═════ SOURCE INFORMATION

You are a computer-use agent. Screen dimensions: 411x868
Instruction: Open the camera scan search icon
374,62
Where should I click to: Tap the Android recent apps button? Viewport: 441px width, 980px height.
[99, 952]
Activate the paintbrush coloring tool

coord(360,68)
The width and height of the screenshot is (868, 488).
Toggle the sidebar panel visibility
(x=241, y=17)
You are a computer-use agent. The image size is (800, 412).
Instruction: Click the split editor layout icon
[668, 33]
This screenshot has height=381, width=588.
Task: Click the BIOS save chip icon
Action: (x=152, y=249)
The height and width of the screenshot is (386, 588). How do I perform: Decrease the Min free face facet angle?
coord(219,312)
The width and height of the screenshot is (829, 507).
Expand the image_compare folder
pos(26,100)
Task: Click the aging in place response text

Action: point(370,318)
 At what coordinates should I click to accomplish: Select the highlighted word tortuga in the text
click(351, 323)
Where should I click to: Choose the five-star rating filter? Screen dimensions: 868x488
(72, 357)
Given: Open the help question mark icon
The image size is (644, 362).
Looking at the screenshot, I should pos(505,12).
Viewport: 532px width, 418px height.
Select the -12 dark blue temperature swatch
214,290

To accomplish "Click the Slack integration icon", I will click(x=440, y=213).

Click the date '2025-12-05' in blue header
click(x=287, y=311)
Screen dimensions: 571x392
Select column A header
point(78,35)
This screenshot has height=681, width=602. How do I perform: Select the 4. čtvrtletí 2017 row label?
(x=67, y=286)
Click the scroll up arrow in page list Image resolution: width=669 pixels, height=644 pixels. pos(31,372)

══════════

#### [TASK BRIEF]
Please transcribe the entries above exactly as written.

#### [RESPONSE]
You are a computer-use agent. Screen dimensions: 411x868
Instruction: Open the camera scan search icon
374,62
Where should I click to: Tap the Android recent apps button? Viewport: 441px width, 980px height.
[99, 952]
Activate the paintbrush coloring tool

coord(360,68)
The width and height of the screenshot is (868, 488).
Toggle the sidebar panel visibility
(x=241, y=17)
You are a computer-use agent. The image size is (800, 412).
Instruction: Click the split editor layout icon
[668, 33]
This screenshot has height=381, width=588.
Task: Click the BIOS save chip icon
Action: (x=152, y=249)
The height and width of the screenshot is (386, 588). How do I perform: Decrease the Min free face facet angle?
coord(219,312)
The width and height of the screenshot is (829, 507).
Expand the image_compare folder
pos(26,100)
Task: Click the aging in place response text

Action: point(370,318)
 At what coordinates should I click to accomplish: Select the highlighted word tortuga in the text
click(351, 323)
Where should I click to: Choose the five-star rating filter? Screen dimensions: 868x488
(72, 357)
Given: Open the help question mark icon
The image size is (644, 362).
Looking at the screenshot, I should pos(505,12).
Viewport: 532px width, 418px height.
Select the -12 dark blue temperature swatch
214,290

To accomplish "Click the Slack integration icon", I will click(x=440, y=213).

Click the date '2025-12-05' in blue header
click(x=287, y=311)
Screen dimensions: 571x392
Select column A header
point(78,35)
This screenshot has height=681, width=602. How do I perform: Select the 4. čtvrtletí 2017 row label?
(x=67, y=286)
Click the scroll up arrow in page list Image resolution: width=669 pixels, height=644 pixels. pos(31,372)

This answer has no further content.